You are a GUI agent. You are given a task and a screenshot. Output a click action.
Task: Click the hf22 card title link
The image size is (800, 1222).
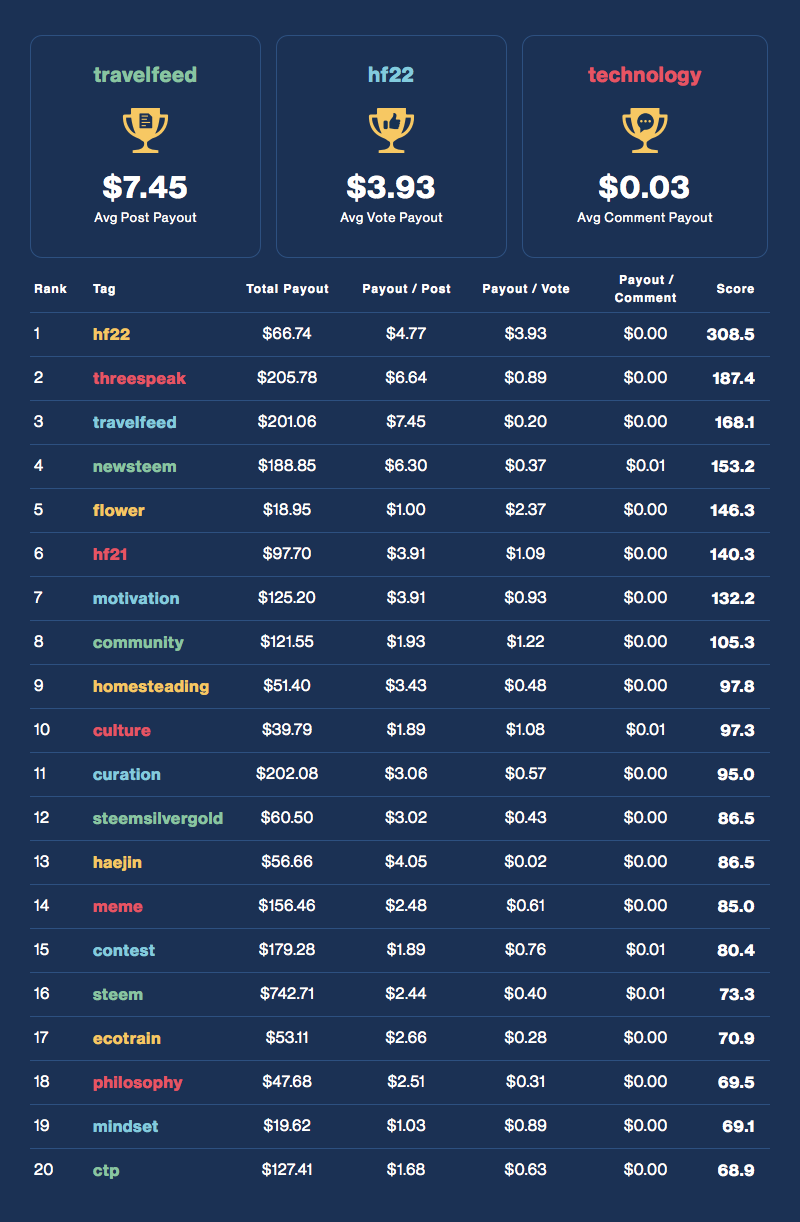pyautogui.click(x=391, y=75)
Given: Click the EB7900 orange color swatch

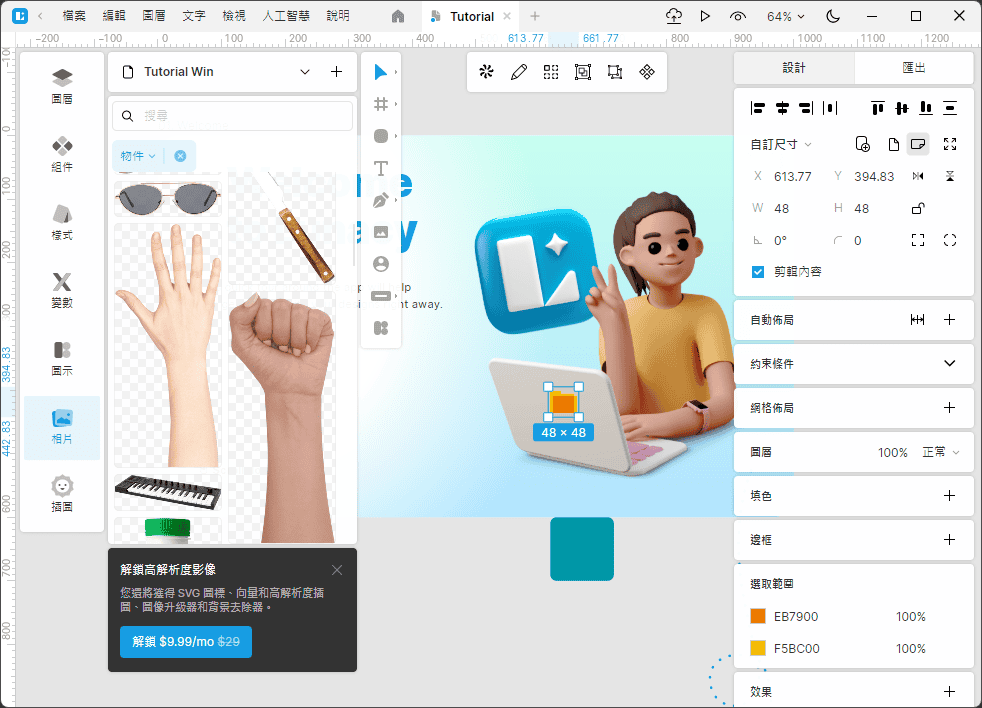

------------------------------------------------------------

PROBLEM — The material must be returned exactly, with its pictures omitted.

OUTPUT BELOW —
You are a GUI agent. You are given a task and a screenshot. Output a click action.
Task: Click the hf22 card title link
The image size is (800, 1222).
pyautogui.click(x=391, y=75)
Given: Click the EB7900 orange color swatch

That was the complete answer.